Hermès

Cet article est extrait de l'ouvrage Larousse « Dictionnaire de mythologie grecque et romaine ».

Dieu des voyageurs, des marchands et des voleurs, et messager des dieux.
Un disque de plomb noir à tracer des lignes, une règle qui en garantit la rectitude, des vases de liqueur noire pour écrire, des calames fendus à leur pointe et bien taillés, la pierre rude qui aiguise le roseau et lui rend sa finesse quand il s'émousse, le fer qui le façonne avec sa pointe et sa lame, tous ces outils de son métier, Ménédème te les consacre, ô Hermès, parce que l'âge a jeté sur ses yeux un nuage ; et toi, dieu secourable, ne laisse pas mourir de faim ton ouvrier.
Hermès naît des amours secrètes de Zeus et de la plus jeune des Pléiades, Maia, fille d'Atlas, dans une caverne du mont Cyllène, en Arcadie.
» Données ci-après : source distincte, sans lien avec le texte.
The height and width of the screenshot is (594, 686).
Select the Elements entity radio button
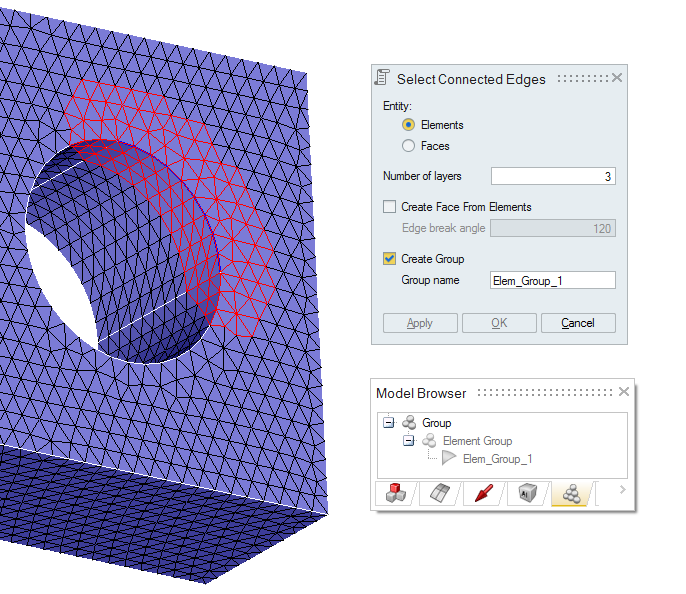(x=408, y=125)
Dès le jour de sa naissance, il se débarrasse de ses langes et gagne, avec une rapidité incroyable, la Piérie où il dérobe cinquante bœufs aux cornes d'or qui appartiennent à Apollon, en les faisant progresser à reculons et en chaussant lui-même ses sandales de tamaris à l'envers de manière à brouiller les pistes ; mais cette ruse est si extraordinaire qu'Apollon se doute qu'elle ne peut être que l'œuvre d'un dieu. Hermès sacrifie deux bêtes, peut-être quatre, pour en humer le fumet, autrement dit sans goûter à leur chair. Il cache le reste du troupeau dans une grotte voisine de l'Alphée. Lorsqu'il retourne dans la caverne qui l'a vu naître, la tortue, qu'il aperçoit sur le seuil, lui donne une idée : il s'empare de la carapace et, avec les nerfs des animaux sacrifiés, tendus d'un bord à l'autre, il fabrique la première lyre. (Plutarque fait remarquer que la musique est la « propriété » d'Apollon, même si une autre tradition, rapportée par le même auteur, fait d'Hermès l'inventeur de cet art.)
D'après Pausanias, Hermès trouve la tortue au pied du Chélydoréa, une montagne proche du Cyllène.
L'habileté du voleur et du médiateur
Toutefois Apollon, informé du vol et de son auteur soit grâce à ses pouvoirs divinatoires, soit parce qu'un vieillard, témoin du crime, le prévient, se rend immédiatement auprès du berceau et somme l'enfant de lui rendre ses troupeaux, en en appelant même à Zeus afin qu'il rende justice. Quoique ayant reconnu Hermès coupable de vol, le maître des dieux suggère un accord à l'amiable entre les deux frères – accord qui n'est pas long à trouver, tant Apollon est charmé par les accents de la lyre ; aussi un échange a-t-il lieu : Apollon garde l'instrument et Hermès les bœufs. Apollon lui fait don également de sa houlette de berger laquelle, métamorphosée, devient le caducée ; sur sa demande, Apollon lui enseigne la mantique. De plus, profitant de la confusion qui règne pendant le jugement, Hermès subtilise l'arc et les flèches d'Apollon. Cette anecdote explique qu'entre autres Hermès soit considéré comme le prince des voleurs et le dieu des bergers. On connaît d'autres larcins dont il se rend coupable : le trident de Poséidon, la ceinture d'Aphrodite, l'épée d'Arès, les tenailles d'Héphaïstos.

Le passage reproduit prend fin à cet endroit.